Dr. Robert Stein, professor of cardiology at the New York University School of Medicine, says, "If I suffered from ED, I would start changing my lifestyle. Eat better, watch my cholesterol, stop smoking, exercise, and see my doctor. This is important for all men, not just those with cardiovascular problems." (CNN.com, 3/15/10)
4. Food portion sizes in paintings of the Last Supper have increased steadily over the last 1,000 years. According to a Cornell University study published in the April 2010 issue of The International Journal of Obesity, an analysis of more than four dozen paintings of the Last Supper reveal a steady increase in the size of the plates, entrées, and bread portions relative to the average size of the heads in the paintings. The plate size increased by some 66%, the entrée size by 69%, and the bread size by 23%. These depictions mirror the dramatic increase in the availability and abundance of food over the last 1,000 years. (EurekAlert, 3/22/10)
My comments: Many people now believe that the big increase in average portion sizes and the average size of plates, bowls, and cups over the last 30 years or so is one factor behind the current obesity epidemic. A common piece of advice from weight-loss experts is to buy smaller dishes, which help you control portion size. Or just try eating your meals off the salad plates you already own. I've also read that eating off blue dishes helps you control your appetite. Orange is particularly stimulating to the appetite.
5. Green tea may help fight common eye diseases / Given that I have glaucoma (currently well controlled with prescription drops) and also enjoy various types of green tea, I was happy to read that green tea catechins are among a number of antioxidants that appear to be capable of protecting the eye. The other antioxidants are Vitamin C, Vitamin E, zeazanthin, and lutein. My eye doctor also mentioned the beneficial effects of lutein, an inexpensive supplement available in capsule form.
The lens, retina, and other eye tissues absorb catechins. In studies with lab rats, the green tea catechins reduced harmful oxidative stress in the eyes for up to 20 hours. So a couple of cups of green tea per day could do your eyes a lot of good. (EurekAlert, 2/18/10, originally from the American Chemical Society's Journal of Agricultural and Food Chemistry)

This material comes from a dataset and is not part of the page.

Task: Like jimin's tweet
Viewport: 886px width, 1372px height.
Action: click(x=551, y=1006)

Notes: Asian markets, such as those in Denver's Far East Center, at Federal and Alameda, are wonderful sources of many varieties of tea at very low prices. We've bought several boxes of 100 tea bags there for $5.00 or less per box. / Go to www.swansonvitamins.com to find hundreds of high-quality, low-priced supplements. You can save a lot of money by buying from Swanson's rather than from a health food store.
6. Interval training: more benefit in a lot less time / I've been trying this challenging, fun exercise method for a while, now, with good results. I have yet to lose weight with it, but it's making me feel stronger and more energetic in general.

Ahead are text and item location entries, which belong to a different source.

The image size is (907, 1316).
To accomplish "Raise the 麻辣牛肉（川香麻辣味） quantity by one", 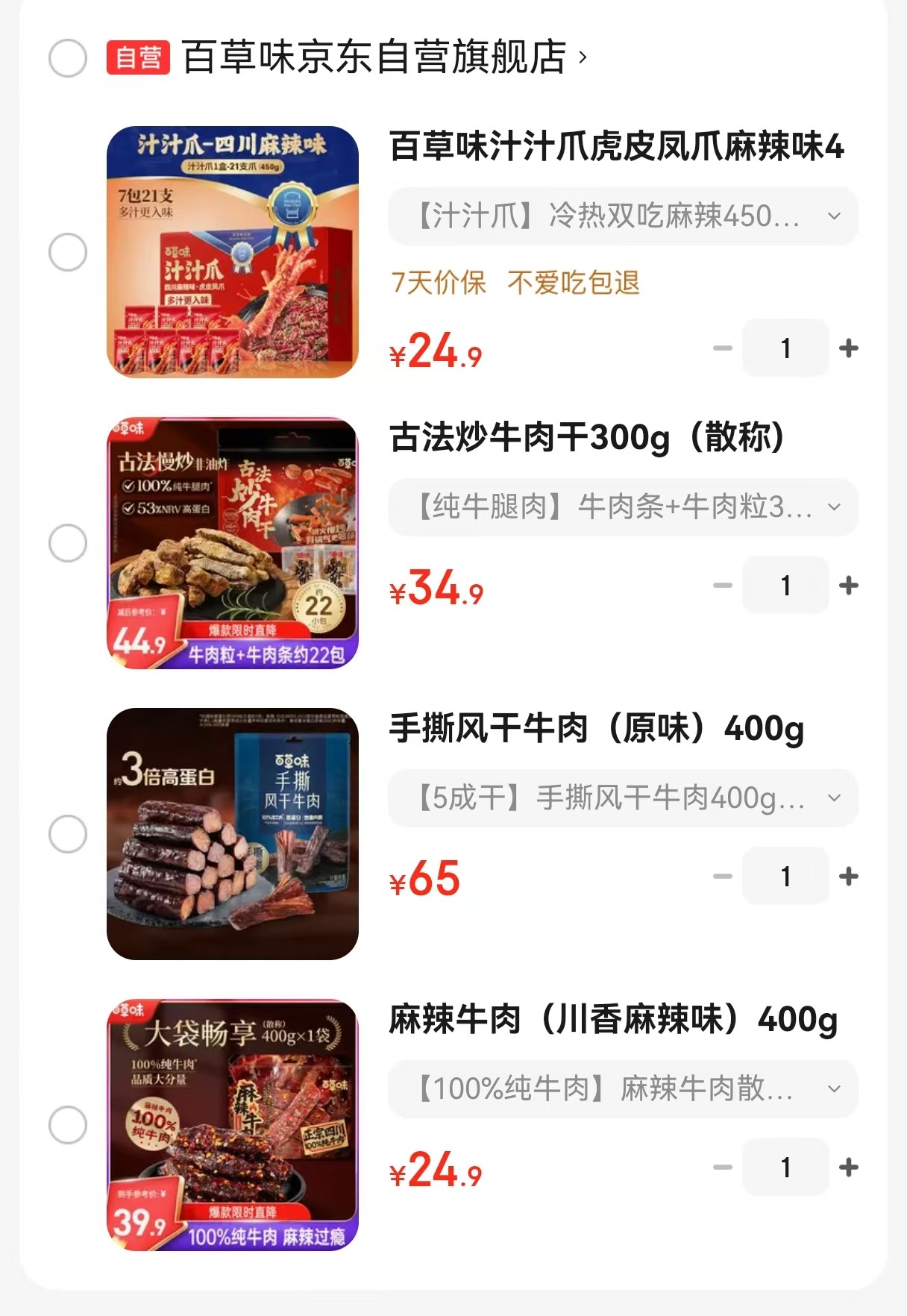I will coord(848,1168).
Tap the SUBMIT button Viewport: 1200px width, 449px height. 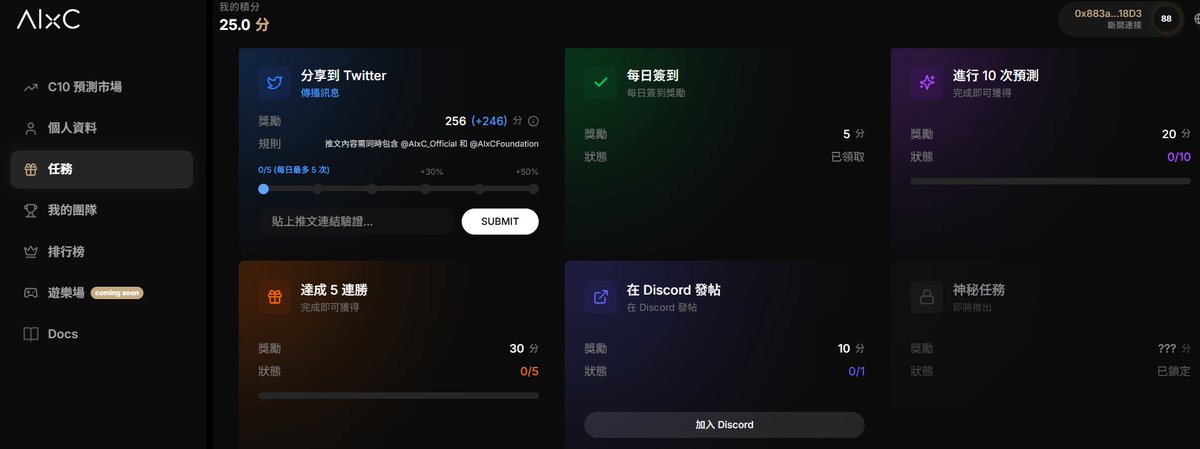[499, 221]
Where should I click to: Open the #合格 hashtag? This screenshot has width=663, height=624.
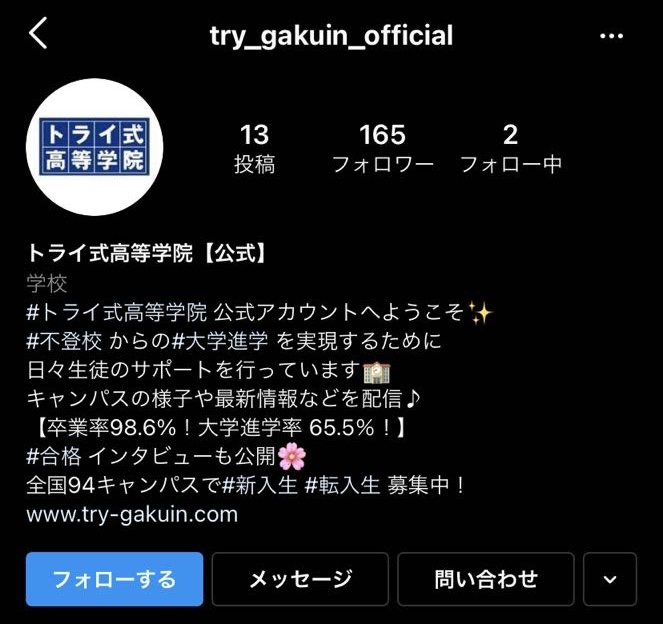tap(55, 457)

The method is simple: exercise, rest, exercise, rest, one minute each, for 20 minutes total. Details: Do one minute of aerobic exercise as hard and fast as you can. Ride a stationary bicycle, or run on a treadmill or outdoors. I simply walk very fast on my home treadmill, up to 4.2 mph or faster. (That's quite a bit faster than I go for longer workouts.) Then just walk around or stretch for one minute. You could also do calisthenics, such as push-ups or abdominal exercises. Given that I have lots of free weights, I often do one or two sets of a dumbbell exercise for the arms during each "resting" minute. Then do another minute of hard aerobic exercise. Then walk around, stretch, or do another exercise of your choice for another minute. And so on, constantly alternating, until you have exercised for 20 minutes total. And that's it!
A study at McMaster University in Ontario, Canada, which had the male study subjects use stationary bicycles, indicated that you can get as much benefit from 20 minutes of interval training as you can from a full hour of less intense aerobic training. I believe it. After interval training, my heart rate is as high as 160 beats a minute: very high for someone in her mid-60s. My muscles also feel much more fatigued, but in a good way. I also feel very energized for quite a while afterwards.

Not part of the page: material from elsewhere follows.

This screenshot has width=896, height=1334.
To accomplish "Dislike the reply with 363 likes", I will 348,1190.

Of course, insofar as possible, you should also continue to do more sustained aerobic workouts (long, brisk walks outdoors are my favorites) and longer workouts with weights. And stretching, particularly after a workout, is always beneficial. But these short, high-intensity workouts are great if you are pressed for time.
The study's lead investigator, Dr. Martin Gibala, emphasizes that such high-intensity exercise can even help lower your risk of type 2 diabetes. That's because it raises the number of mitochondria in your cells to a level previously seen only in people who do endurance training for 4-5 hours per week. Mitochondria are the cell's power producers. The more mitochondria in the cells, the lower your risk of type 2 diabetes. (Source: http://thechart.blogs.cnn.com/, 3/16/10) Also, regular exercise is now known to be a key element in helping to prevent breast cancer. See item #9 below.
7. My weight training classes / I've taught weight training classes, which also include stretches and calisthenics, since 1976. For details of my current three classes per week, including photos of my home workout space, and/or to read the many articles on fitness and nutrition that I've written for Community News, please click here. Classes are only $8/hr.
8. Packing your troubles away - literally / A study from the Rotman School of Management confirms the psychological benefit of a seemingly simple act. It consists of gathering up all the documents, photos, or other items connected with some painful episode in your past, such as a failed relationship, a bad business decision, or a failed ambition, and then putting them away in an envelope or a box: literally boxing them up and putting them away, separating them from your present life. Don't include anything that is not directly connected to the person or event in question. If you don't have tangible, physical reminders of the event or person that made you sad or angry, write about it (or him or her) and how it (or he or she) made you feel, and put that written record away.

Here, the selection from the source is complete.